Take the Emotions Out of Your Finances
Women are emotional beings, and when feelings are left unchecked in the financial realm, the results can be disastrous.
"Emotional money decisions are almost always bad money decisions," says Deana Arnett, a certified financial planner with Financial Planning Services. "Whether the emotion is fear, greed, jealousy, anxiety, happiness, it can cause women to make imprudent money decisions."
When emotions rule, it's easy to justify all sorts of things. "I deserve to take this expensive vacation. So what if I have to put it on a credit card," says Arnett.
"You can't spend money to compensate for emotional needs," says Kauffman. Retail therapy is no substitute for dealing head-on with whatever the real issue is. "Create ways to get through difficult times that don't require spending money," he says.
Money also can't buy you love. Resist the urge to express your love by lavishing expensive gifts on the kids -- especially to ease guilt after divorce. Likewise, don't ply boyfriends and husbands with pricey presents. Girls in shopping overdrive can bust even the best-planned budgets.
Also, while you may want to be a "helpmate," joint accounts and giving a partner an authorized user credit card are no-nos, warns Tracy Becker, president of North Shore Advisory, a credit restoration company. And co-signing for a car "is a kiss of death," financially speaking. "I've seen many women ruin their credit because they were helping a partner," says Becker.
Money isn't just about money.
"How we relate to money is a statement about our inner emotional world, like overeating, depression, and drinking to excess," says Pegi Burdick, The Financial Whisperer. "Staying on a budget is impossible for any length of time because it does not address the root of the problem. You cannot fix something from the outside in that needs to be from the inside out."

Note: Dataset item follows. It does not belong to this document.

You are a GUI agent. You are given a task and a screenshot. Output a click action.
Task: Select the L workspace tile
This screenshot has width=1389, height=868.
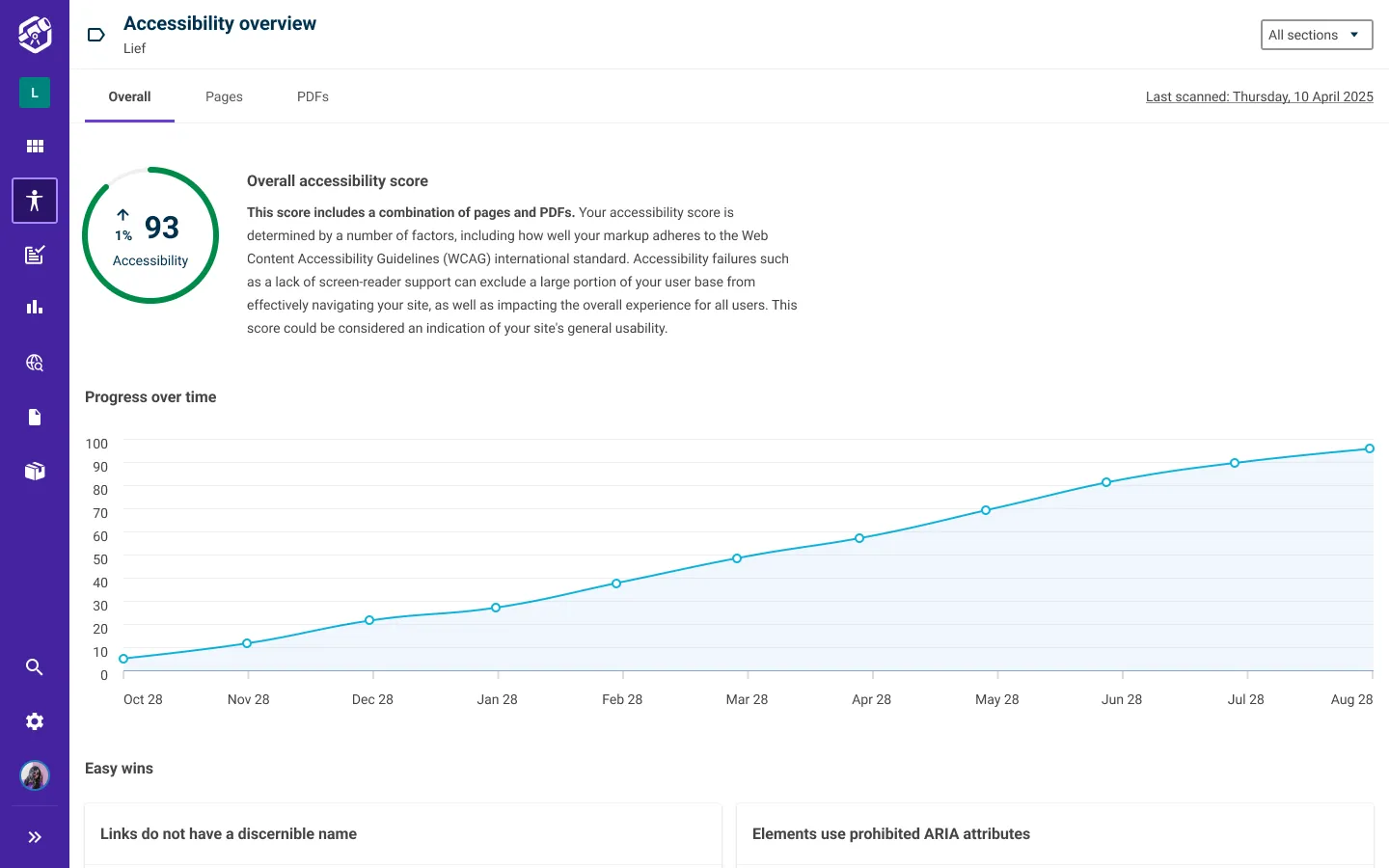[34, 93]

"The surefire way to take emotions out of the money dance is to dig deep and see where the original damage of their childhood happened," she explains.
Believe in Yourself and Move Forward
"Women are smart. They need to trust themselves and their ability to manage their financial life," says Harezlak.
Sometimes, it's about patience.
"I have been working with a divorced woman who cried at every meeting over the course of the first year," recounts Constance Stone, president of Stepping Stone Financial. "Her former husband was a CPA who handled all family finances, investing and tax preparation. My client was totally at a loss when trying to understand her finances and felt frustrated by her lack of knowledge."
After about 18 months of working together, she stood up one day and gave the touchdown sign with her arms. She exclaimed to her husband (who was not present) "I don't need you anymore to handle this!" Says Stone: "It was very rewarding to see how confident she had become over time. At one point, she lost her job and was again distraught. She began consulting while job-hunting. She now earns much more than she did while employed and is socking away a substantial part of her earnings through an individual 401(k) plan. She feels confident about her financial security."
Experts like Hilary Kramer of GameChangersStocks believe women can be better than men in the investing arena.
Women need to trust their instincts because their instincts are good, says Kent Thune, who blogs on Savings.com. Change who's on top of the priority list.
"Force yourself to save for retirement and to educate yourself. Teach your daughters the same," advises Shapiro Barish.
Women hold more than half of high-paying management and professional positions in the U.S., and three women are in college now for every two men. With all the gains they've made in other arenas, there's no reason women can't conquer the money management game too.